* _Exercise directions_:
Every record must be retyped exactly as it reads.

[Saved entries]
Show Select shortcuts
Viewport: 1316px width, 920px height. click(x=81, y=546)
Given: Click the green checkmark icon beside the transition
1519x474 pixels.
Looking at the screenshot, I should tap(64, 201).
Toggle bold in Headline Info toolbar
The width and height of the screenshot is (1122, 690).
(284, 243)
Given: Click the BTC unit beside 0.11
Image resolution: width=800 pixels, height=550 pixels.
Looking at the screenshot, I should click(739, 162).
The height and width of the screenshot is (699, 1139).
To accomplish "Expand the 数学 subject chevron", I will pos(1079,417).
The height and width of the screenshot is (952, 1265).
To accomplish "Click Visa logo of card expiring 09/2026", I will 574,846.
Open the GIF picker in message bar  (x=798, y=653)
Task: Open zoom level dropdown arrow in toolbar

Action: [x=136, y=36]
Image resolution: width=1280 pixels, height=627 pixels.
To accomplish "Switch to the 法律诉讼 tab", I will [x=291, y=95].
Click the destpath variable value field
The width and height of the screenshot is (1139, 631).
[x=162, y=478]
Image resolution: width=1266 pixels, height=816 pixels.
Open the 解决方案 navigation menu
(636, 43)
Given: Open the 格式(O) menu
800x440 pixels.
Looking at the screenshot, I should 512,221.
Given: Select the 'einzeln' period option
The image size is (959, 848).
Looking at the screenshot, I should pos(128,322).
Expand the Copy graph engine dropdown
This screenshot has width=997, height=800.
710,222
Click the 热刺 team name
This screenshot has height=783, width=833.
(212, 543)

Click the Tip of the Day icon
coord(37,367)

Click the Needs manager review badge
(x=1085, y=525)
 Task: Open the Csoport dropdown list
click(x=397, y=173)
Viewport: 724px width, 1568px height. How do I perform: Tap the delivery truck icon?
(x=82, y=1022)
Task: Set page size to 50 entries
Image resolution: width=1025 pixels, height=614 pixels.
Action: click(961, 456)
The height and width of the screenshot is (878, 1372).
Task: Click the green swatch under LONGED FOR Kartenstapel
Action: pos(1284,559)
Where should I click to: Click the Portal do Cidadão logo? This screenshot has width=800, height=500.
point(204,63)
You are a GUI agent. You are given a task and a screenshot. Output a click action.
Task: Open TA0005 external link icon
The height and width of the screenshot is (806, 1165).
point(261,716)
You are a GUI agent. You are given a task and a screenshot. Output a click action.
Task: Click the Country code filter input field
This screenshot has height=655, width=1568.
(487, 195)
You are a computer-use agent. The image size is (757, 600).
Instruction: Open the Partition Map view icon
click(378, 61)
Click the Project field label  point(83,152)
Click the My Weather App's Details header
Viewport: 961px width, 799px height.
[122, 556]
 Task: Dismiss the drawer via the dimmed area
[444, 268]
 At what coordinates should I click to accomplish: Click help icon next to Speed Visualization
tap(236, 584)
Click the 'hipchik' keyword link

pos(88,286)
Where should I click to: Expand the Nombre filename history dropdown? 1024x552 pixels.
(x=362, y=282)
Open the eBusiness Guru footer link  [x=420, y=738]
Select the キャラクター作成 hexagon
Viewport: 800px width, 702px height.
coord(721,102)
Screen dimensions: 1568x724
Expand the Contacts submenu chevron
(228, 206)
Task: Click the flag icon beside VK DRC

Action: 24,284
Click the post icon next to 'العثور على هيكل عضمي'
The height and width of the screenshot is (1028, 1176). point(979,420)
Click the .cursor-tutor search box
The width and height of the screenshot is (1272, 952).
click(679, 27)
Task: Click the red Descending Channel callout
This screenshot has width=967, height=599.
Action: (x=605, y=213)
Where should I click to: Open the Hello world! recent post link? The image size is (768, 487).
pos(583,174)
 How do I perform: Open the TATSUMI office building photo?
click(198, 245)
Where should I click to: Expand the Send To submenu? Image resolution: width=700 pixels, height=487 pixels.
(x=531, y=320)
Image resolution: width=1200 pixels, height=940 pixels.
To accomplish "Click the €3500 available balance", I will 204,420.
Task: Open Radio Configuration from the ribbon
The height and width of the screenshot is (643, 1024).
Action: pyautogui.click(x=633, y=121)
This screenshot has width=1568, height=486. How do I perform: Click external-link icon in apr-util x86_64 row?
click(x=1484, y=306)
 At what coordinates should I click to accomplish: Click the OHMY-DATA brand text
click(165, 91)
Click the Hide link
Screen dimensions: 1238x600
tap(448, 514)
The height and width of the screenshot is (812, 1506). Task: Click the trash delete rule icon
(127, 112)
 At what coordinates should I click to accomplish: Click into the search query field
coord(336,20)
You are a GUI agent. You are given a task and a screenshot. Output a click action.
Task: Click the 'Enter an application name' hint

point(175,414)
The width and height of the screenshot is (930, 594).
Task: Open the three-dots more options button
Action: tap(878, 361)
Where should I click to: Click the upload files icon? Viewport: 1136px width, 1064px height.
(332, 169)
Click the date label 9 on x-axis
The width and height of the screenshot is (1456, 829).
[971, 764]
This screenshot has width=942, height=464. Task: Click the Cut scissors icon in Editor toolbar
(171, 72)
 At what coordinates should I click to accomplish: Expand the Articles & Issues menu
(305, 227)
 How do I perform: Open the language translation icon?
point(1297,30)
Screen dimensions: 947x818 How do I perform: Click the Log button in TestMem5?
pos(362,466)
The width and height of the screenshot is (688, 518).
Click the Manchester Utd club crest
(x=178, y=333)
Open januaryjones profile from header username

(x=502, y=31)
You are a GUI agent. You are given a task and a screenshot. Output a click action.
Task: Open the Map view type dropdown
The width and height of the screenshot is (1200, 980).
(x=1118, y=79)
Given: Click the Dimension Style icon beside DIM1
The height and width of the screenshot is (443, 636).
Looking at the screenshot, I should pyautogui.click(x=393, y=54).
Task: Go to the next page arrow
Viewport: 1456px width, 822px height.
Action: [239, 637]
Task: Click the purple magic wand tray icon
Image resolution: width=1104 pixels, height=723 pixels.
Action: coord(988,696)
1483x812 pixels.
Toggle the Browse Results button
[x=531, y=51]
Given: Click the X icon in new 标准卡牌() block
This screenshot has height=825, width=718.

* _Task solution_:
Show Select shortcuts
Viewport: 1316px width, 920px height. click(x=81, y=546)
Given: Click the green checkmark icon beside the transition
1519x474 pixels.
Looking at the screenshot, I should tap(64, 201).
Toggle bold in Headline Info toolbar
The width and height of the screenshot is (1122, 690).
(284, 243)
Given: Click the BTC unit beside 0.11
Image resolution: width=800 pixels, height=550 pixels.
Looking at the screenshot, I should click(739, 162).
The height and width of the screenshot is (699, 1139).
To accomplish "Expand the 数学 subject chevron", I will pos(1079,417).
The height and width of the screenshot is (952, 1265).
To accomplish "Click Visa logo of card expiring 09/2026", I will 574,846.
Open the GIF picker in message bar  (x=798, y=653)
Task: Open zoom level dropdown arrow in toolbar

Action: [x=136, y=36]
Image resolution: width=1280 pixels, height=627 pixels.
To accomplish "Switch to the 法律诉讼 tab", I will [x=291, y=95].
Click the destpath variable value field
The width and height of the screenshot is (1139, 631).
[x=162, y=478]
Image resolution: width=1266 pixels, height=816 pixels.
Open the 解决方案 navigation menu
(636, 43)
Given: Open the 格式(O) menu
800x440 pixels.
Looking at the screenshot, I should 512,221.
Given: Select the 'einzeln' period option
The image size is (959, 848).
Looking at the screenshot, I should pos(128,322).
Expand the Copy graph engine dropdown
This screenshot has width=997, height=800.
710,222
Click the 热刺 team name
This screenshot has height=783, width=833.
(212, 543)

Click the Tip of the Day icon
coord(37,367)

Click the Needs manager review badge
(x=1085, y=525)
 Task: Open the Csoport dropdown list
click(x=397, y=173)
Viewport: 724px width, 1568px height. How do I perform: Tap the delivery truck icon?
(x=82, y=1022)
Task: Set page size to 50 entries
Image resolution: width=1025 pixels, height=614 pixels.
Action: click(961, 456)
The height and width of the screenshot is (878, 1372).
Task: Click the green swatch under LONGED FOR Kartenstapel
Action: pos(1284,559)
Where should I click to: Click the Portal do Cidadão logo? This screenshot has width=800, height=500.
point(204,63)
You are a GUI agent. You are given a task and a screenshot. Output a click action.
Task: Open TA0005 external link icon
The height and width of the screenshot is (806, 1165).
point(261,716)
You are a GUI agent. You are given a task and a screenshot. Output a click action.
Task: Click the Country code filter input field
This screenshot has height=655, width=1568.
(487, 195)
You are a computer-use agent. The image size is (757, 600).
Instruction: Open the Partition Map view icon
click(378, 61)
Click the Project field label  point(83,152)
Click the My Weather App's Details header
Viewport: 961px width, 799px height.
[122, 556]
 Task: Dismiss the drawer via the dimmed area
[444, 268]
 At what coordinates should I click to accomplish: Click help icon next to Speed Visualization
tap(236, 584)
Click the 'hipchik' keyword link

pos(88,286)
Where should I click to: Expand the Nombre filename history dropdown? 1024x552 pixels.
(x=362, y=282)
Open the eBusiness Guru footer link  [x=420, y=738]
Select the キャラクター作成 hexagon
Viewport: 800px width, 702px height.
coord(721,102)
Screen dimensions: 1568x724
Expand the Contacts submenu chevron
(228, 206)
Task: Click the flag icon beside VK DRC

Action: 24,284
Click the post icon next to 'العثور على هيكل عضمي'
The height and width of the screenshot is (1028, 1176). point(979,420)
Click the .cursor-tutor search box
The width and height of the screenshot is (1272, 952).
click(679, 27)
Task: Click the red Descending Channel callout
This screenshot has width=967, height=599.
Action: (x=605, y=213)
Where should I click to: Open the Hello world! recent post link? The image size is (768, 487).
pos(583,174)
 How do I perform: Open the TATSUMI office building photo?
click(198, 245)
Where should I click to: Expand the Send To submenu? Image resolution: width=700 pixels, height=487 pixels.
(x=531, y=320)
Image resolution: width=1200 pixels, height=940 pixels.
To accomplish "Click the €3500 available balance", I will 204,420.
Task: Open Radio Configuration from the ribbon
The height and width of the screenshot is (643, 1024).
Action: pyautogui.click(x=633, y=121)
This screenshot has width=1568, height=486. How do I perform: Click external-link icon in apr-util x86_64 row?
click(x=1484, y=306)
 At what coordinates should I click to accomplish: Click the OHMY-DATA brand text
click(165, 91)
Click the Hide link
Screen dimensions: 1238x600
tap(448, 514)
The height and width of the screenshot is (812, 1506). Task: Click the trash delete rule icon
(127, 112)
 At what coordinates should I click to accomplish: Click into the search query field
coord(336,20)
You are a GUI agent. You are given a task and a screenshot. Output a click action.
Task: Click the 'Enter an application name' hint

point(175,414)
The width and height of the screenshot is (930, 594).
Task: Open the three-dots more options button
Action: tap(878, 361)
Where should I click to: Click the upload files icon? Viewport: 1136px width, 1064px height.
(332, 169)
Click the date label 9 on x-axis
The width and height of the screenshot is (1456, 829).
[971, 764]
This screenshot has width=942, height=464. Task: Click the Cut scissors icon in Editor toolbar
(171, 72)
 At what coordinates should I click to accomplish: Expand the Articles & Issues menu
(305, 227)
 How do I perform: Open the language translation icon?
point(1297,30)
Screen dimensions: 947x818 How do I perform: Click the Log button in TestMem5?
pos(362,466)
The width and height of the screenshot is (688, 518).
Click the Manchester Utd club crest
(x=178, y=333)
Open januaryjones profile from header username

(x=502, y=31)
You are a GUI agent. You are given a task and a screenshot. Output a click action.
Task: Open the Map view type dropdown
The width and height of the screenshot is (1200, 980).
(x=1118, y=79)
Given: Click the Dimension Style icon beside DIM1
The height and width of the screenshot is (443, 636).
Looking at the screenshot, I should pyautogui.click(x=393, y=54).
Task: Go to the next page arrow
Viewport: 1456px width, 822px height.
Action: [239, 637]
Task: Click the purple magic wand tray icon
Image resolution: width=1104 pixels, height=723 pixels.
Action: coord(988,696)
1483x812 pixels.
Toggle the Browse Results button
[x=531, y=51]
Given: Click the X icon in new 标准卡牌() block
This screenshot has height=825, width=718.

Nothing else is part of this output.